**Some records**
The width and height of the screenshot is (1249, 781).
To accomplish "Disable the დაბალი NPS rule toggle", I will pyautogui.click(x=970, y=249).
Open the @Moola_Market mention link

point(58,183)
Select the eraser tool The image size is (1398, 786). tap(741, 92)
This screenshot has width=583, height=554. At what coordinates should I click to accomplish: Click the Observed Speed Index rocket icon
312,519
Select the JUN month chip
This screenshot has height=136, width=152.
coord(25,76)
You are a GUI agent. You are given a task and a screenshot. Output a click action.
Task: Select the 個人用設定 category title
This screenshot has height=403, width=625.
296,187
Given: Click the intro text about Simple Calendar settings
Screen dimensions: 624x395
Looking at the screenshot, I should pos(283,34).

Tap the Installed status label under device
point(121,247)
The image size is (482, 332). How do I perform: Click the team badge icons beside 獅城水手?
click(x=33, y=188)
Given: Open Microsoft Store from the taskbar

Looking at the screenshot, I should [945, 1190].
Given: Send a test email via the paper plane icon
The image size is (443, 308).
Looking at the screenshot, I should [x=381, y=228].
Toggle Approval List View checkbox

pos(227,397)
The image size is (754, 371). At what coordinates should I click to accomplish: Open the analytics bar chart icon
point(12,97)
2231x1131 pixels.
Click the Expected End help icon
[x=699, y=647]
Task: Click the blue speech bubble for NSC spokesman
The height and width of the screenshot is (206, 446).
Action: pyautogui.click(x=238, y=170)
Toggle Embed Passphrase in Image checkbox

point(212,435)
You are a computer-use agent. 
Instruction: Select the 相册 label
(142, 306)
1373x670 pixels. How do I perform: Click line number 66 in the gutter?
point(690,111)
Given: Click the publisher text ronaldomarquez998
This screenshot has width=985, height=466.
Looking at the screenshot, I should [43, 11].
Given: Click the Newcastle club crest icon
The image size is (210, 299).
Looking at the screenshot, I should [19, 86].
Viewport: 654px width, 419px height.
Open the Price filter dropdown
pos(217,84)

**REQUIREMENTS**
Can you copy the records word for word, from the very first line through the line that contains "Looking at the screenshot, I should [945, 1190].", including that line?

**CORRECT RESULT**
The width and height of the screenshot is (1249, 781).
To accomplish "Disable the დაბალი NPS rule toggle", I will pyautogui.click(x=970, y=249).
Open the @Moola_Market mention link

point(58,183)
Select the eraser tool The image size is (1398, 786). tap(741, 92)
This screenshot has width=583, height=554. At what coordinates should I click to accomplish: Click the Observed Speed Index rocket icon
312,519
Select the JUN month chip
This screenshot has height=136, width=152.
coord(25,76)
You are a GUI agent. You are given a task and a screenshot. Output a click action.
Task: Select the 個人用設定 category title
This screenshot has height=403, width=625.
296,187
Given: Click the intro text about Simple Calendar settings
Screen dimensions: 624x395
Looking at the screenshot, I should pos(283,34).

Tap the Installed status label under device
point(121,247)
The image size is (482, 332). How do I perform: Click the team badge icons beside 獅城水手?
click(x=33, y=188)
Given: Open Microsoft Store from the taskbar

Looking at the screenshot, I should [945, 1190].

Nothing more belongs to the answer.